====== Excerpt provided
Archive | May 2019

Snap Thoughts

Rachel Evans

Rachel Held Evans (1981-2019) was a New York Times best-selling author whose books include Faith Unraveled (2010),  A Year of Biblical Womanhood (2012),  Searching for Sunday (2015),  Inspired (2018).  She wrote about faith, doubt and life in the Bible Belt.

Rachel has been featured in The Washington Post, The Guardian, Christianity Today, Slate, The Huffington Post, The CNN Belief Blog, and on NPR, The BBC, The Today Show, and The View.

Rachel was married to Dan and they have two children.

The timeline of her illness and passing is surreal.

April 19th, 2019 Announcement

During treatment for an infection Rachel began exhibiting unexpected symptoms. Doctors found that her brain was experiencing constant seizures.  She is currently in the ICU.  She is in a medically induced coma while the doctors work to determine the cause and solution.

May 4th, 2019 Update

Rachel was slowly weaned from the coma medication.  Her seizures returned but at a reduced rate.  There were periods of time where she didn’t have seizures at all. Rachel did not return to an alert state during this process.  The hospital team worked to diagnose the primary cause of her seizures and proactively treated for some known possible causes for which diagnostics were not immediately available due to physical limitations.
============
====== Provided information
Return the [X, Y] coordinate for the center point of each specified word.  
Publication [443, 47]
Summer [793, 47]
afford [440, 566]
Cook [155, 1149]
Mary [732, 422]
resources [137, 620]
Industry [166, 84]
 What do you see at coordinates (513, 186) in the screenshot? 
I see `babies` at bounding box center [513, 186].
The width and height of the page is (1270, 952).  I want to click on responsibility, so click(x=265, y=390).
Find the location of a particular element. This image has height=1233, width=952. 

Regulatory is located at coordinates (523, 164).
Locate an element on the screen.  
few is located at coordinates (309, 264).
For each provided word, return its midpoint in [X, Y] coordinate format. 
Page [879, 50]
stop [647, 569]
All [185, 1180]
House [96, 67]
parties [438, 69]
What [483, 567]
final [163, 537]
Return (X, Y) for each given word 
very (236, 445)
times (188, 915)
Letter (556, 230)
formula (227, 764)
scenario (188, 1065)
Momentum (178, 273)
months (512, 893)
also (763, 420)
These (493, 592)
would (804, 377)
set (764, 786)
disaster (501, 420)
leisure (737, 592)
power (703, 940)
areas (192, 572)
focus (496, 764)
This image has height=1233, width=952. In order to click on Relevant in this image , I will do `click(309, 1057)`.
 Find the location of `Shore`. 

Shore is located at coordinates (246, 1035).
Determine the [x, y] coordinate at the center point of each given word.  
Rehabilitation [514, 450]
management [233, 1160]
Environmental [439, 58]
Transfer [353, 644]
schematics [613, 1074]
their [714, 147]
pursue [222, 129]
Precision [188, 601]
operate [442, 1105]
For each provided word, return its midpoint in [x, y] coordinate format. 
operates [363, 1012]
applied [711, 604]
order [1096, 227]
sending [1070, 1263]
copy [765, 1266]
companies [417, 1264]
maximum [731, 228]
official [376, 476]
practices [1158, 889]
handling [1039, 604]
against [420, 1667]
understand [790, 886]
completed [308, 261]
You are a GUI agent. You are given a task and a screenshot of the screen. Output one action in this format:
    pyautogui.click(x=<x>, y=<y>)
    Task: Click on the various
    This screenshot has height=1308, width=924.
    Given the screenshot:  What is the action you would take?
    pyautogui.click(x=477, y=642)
============
## Your task
Please copy the Rachel Held Evans text above in full, word for word.

## Answer to the exercise
Archive | May 2019

Snap Thoughts

Rachel Evans

Rachel Held Evans (1981-2019) was a New York Times best-selling author whose books include Faith Unraveled (2010),  A Year of Biblical Womanhood (2012),  Searching for Sunday (2015),  Inspired (2018).  She wrote about faith, doubt and life in the Bible Belt.

Rachel has been featured in The Washington Post, The Guardian, Christianity Today, Slate, The Huffington Post, The CNN Belief Blog, and on NPR, The BBC, The Today Show, and The View.

Rachel was married to Dan and they have two children.

The timeline of her illness and passing is surreal.

April 19th, 2019 Announcement

During treatment for an infection Rachel began exhibiting unexpected symptoms. Doctors found that her brain was experiencing constant seizures.  She is currently in the ICU.  She is in a medically induced coma while the doctors work to determine the cause and solution.

May 4th, 2019 Update

Rachel was slowly weaned from the coma medication.  Her seizures returned but at a reduced rate.  There were periods of time where she didn’t have seizures at all. Rachel did not return to an alert state during this process.  The hospital team worked to diagnose the primary cause of her seizures and proactively treated for some known possible causes for which diagnostics were not immediately available due to physical limitations.